Pentalogy of Cantrell is a rare syndrome of anomalous malformation. In the present case, the syndrome was initially diagnosed as a complete pentad, including a supra-umbilical abdominal wall defect, a sternal defect, pericardial defects, an anterior diaphragmatic defect, and heart malformation. Diagnosis required several imaging modalities, including computed tomography (CT) and magnetic resonance imaging (MRI). In this case report, we present an 8-month-old female patient with a thoracic wall defect with ectopia cordis and a bilateral cleft lip and palate. In addition, a head CT scan showed craniosynostosis, hypogenesis of the corpus callosum, and tonsillar cerebellar herniation. Thoracoabdominal CT revealed herniation of the transverse colon up to the subcutaneous layer, diaphragmatic hernia, atrial septal defects (ASD), ventral septal defects (VSD), and a persistent left superior vena cava (PLSVC). A multidisciplinary approach is required for the optimal management of this syndrome. We describe a female infant who presented with pentalogy of Cantrell syndrome and include the findings from postnatal CT imaging.

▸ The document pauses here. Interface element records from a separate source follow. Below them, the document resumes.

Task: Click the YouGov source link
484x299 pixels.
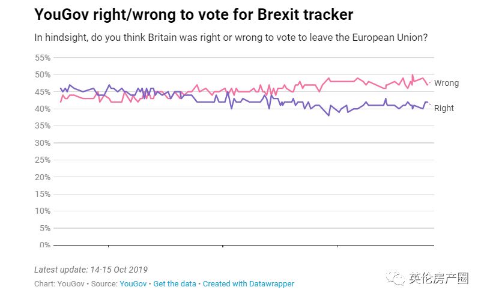Action: click(x=134, y=283)
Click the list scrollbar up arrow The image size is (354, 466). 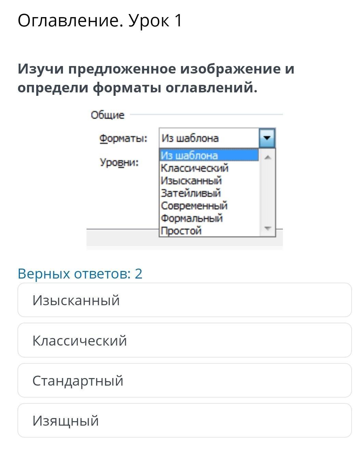268,157

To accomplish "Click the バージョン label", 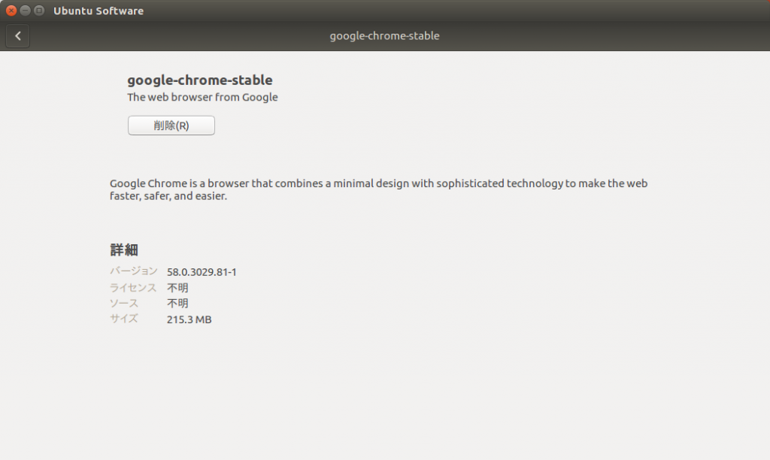I will (134, 271).
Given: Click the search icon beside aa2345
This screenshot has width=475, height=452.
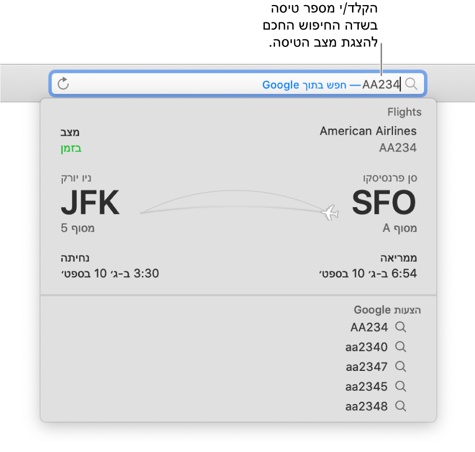Looking at the screenshot, I should [401, 386].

Keywords: Computed tomography scans; Congenital anomaly malformation; Ectopia cordis; Pediatric; Pentalogy of Cantrell.

Fig. 1

Three-dimensional (3D) volume rendering showing a defect in the thoracic wall, with ectopia cordis, and a bilateral cleft lip and palate.

Fig. 2

Head three-dimensional (3D) volume rendering (A) and head bone 3D reconstruction (B) showed defects in the nasal bone, right and left medial orbital wall, and cleft lip and palate. The 3D reconstruction of the left side (C) showed a craniosynostosis at the left lambdoid suture, left coronaria suture, and frontalis suture. Sagittal head computed tomography (CT) scan of the cranial window (D) revealed hypogenesis of the corpus callosum and tonsillar cerebellar herniation.

Fig. 3

Axial (A) and sagittal (B) chest computed tomography (CT) scans showed a defect of the sternum (red arrow) and a herniated left ventricle of the heart. Bone 3-dimensional (3D) reconstruction (C) showed a defect in the sternum. Axial (D) and sagittal (E) upper abdominal CT scans revealed a defect of the anterior diaphragm, with a hernia in the transverse colon through the defect and up to the subcutaneous layer.

Fig. 4

Axial (A) and coronal (B) chest computed tomography (CT) scans of the mediastinal window showed an atrial septal defect. Axial (C) and coronal (D) chest CT scans also revealed a ventricle septal defect. Coronal (E), axial (F), and 3D reconstruction (G) showed a persistent left superior vena cava (PLSVC).